Kegan Johannes

Personal information
- Date of birth: 31 March 2001 (age 25)
- Place of birth: Cape Town, South Africa
- Height: 1.80 m (5 ft 11 in)
- Position: Defender

Team information
- Current team: Mamelodi Sundowns
- Number: 37

Youth career
- Ajax Cape Town

Senior career*
- Years: Team / Apps / (Gls)
- 2019–2021: Cape Town Spurs / 62 / (4)
- 2021–2024: SuperSport United / 58 / (4)
- 2024–: Mamelodi Sundowns / 5 / (0)

International career^{‡}
- 2019: South Africa U23 / 3 / (0)
- 2022–: South Africa / 6 / (0)

= Kegan Johannes =

South African soccer player (born 2001)

Kegan Johannes (born 31 March 2001) is a South African soccer player who plays as a defender for Mamelodi Sundowns in the Premier Soccer League.

He hails from Bishop Lavis. He played youth soccer for Ajax Cape Town, which was rebranded Cape Town Spurs. He made his debut in 2019 and signed for the first team in March 2019. He represented South Africa U23 in their successful qualification for the 2020 Olympic Games.

Johannes joined SuperSport United in the summer of 2021, and during the forthcoming season he was "fast emerging as one of the best defenders" of the league, according to IOL.

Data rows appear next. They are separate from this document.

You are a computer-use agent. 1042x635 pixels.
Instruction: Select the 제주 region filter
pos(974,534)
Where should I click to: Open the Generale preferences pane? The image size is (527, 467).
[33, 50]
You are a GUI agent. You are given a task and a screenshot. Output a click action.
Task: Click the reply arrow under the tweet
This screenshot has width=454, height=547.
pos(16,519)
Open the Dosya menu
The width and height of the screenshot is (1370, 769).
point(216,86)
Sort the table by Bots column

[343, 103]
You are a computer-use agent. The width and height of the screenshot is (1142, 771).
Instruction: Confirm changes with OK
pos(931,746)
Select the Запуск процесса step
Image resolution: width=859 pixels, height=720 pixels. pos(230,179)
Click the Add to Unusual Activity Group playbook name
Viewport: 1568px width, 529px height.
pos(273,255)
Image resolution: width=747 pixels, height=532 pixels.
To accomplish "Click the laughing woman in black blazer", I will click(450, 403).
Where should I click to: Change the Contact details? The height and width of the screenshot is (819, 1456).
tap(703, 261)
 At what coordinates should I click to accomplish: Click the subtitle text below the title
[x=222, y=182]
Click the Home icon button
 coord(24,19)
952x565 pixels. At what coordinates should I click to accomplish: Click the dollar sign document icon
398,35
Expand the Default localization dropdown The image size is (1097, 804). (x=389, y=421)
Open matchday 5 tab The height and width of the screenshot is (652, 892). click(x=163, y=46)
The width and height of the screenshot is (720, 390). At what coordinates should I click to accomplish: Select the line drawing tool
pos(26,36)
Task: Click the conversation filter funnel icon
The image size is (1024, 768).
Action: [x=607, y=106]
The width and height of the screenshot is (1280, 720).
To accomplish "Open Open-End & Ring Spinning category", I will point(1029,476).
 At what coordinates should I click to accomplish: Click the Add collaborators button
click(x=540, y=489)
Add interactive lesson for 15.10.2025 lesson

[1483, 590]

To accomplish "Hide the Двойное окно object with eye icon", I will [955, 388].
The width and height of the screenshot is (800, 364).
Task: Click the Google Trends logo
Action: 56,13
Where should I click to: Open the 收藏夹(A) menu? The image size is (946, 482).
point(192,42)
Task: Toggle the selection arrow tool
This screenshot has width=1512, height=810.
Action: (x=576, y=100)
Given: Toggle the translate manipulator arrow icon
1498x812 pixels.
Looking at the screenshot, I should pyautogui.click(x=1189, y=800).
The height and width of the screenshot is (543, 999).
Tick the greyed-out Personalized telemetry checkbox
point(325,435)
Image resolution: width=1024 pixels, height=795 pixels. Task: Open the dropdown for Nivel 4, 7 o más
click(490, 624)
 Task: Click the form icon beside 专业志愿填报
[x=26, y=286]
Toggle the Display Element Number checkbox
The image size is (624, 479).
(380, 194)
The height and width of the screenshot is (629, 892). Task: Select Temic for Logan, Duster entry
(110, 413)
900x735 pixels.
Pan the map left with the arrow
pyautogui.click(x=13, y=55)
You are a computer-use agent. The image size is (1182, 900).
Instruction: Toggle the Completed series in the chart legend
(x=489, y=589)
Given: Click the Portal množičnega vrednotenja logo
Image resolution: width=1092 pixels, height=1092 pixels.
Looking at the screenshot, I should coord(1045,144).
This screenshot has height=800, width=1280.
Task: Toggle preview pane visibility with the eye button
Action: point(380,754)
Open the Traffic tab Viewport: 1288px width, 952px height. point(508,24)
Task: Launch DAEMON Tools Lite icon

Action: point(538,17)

Johannes was called up to Bafana Bafana for the 2022 COSAFA Cup. Here, South Africa lost to Mozambique on penalty shootouts. In a consolation tournament known as the Plate, Johannes captained the team to win the plate final against Botswana. Subsequently, SuperSport United refused to let Johannes or any other of their players join the South African team for the 2022 African Nations Championship qualification against Comoros, citing that the 2022-23 South African Premier Division start was too close.

In 2024, Johannes signed for South Africa's biggest club Mamelodi Sundowns.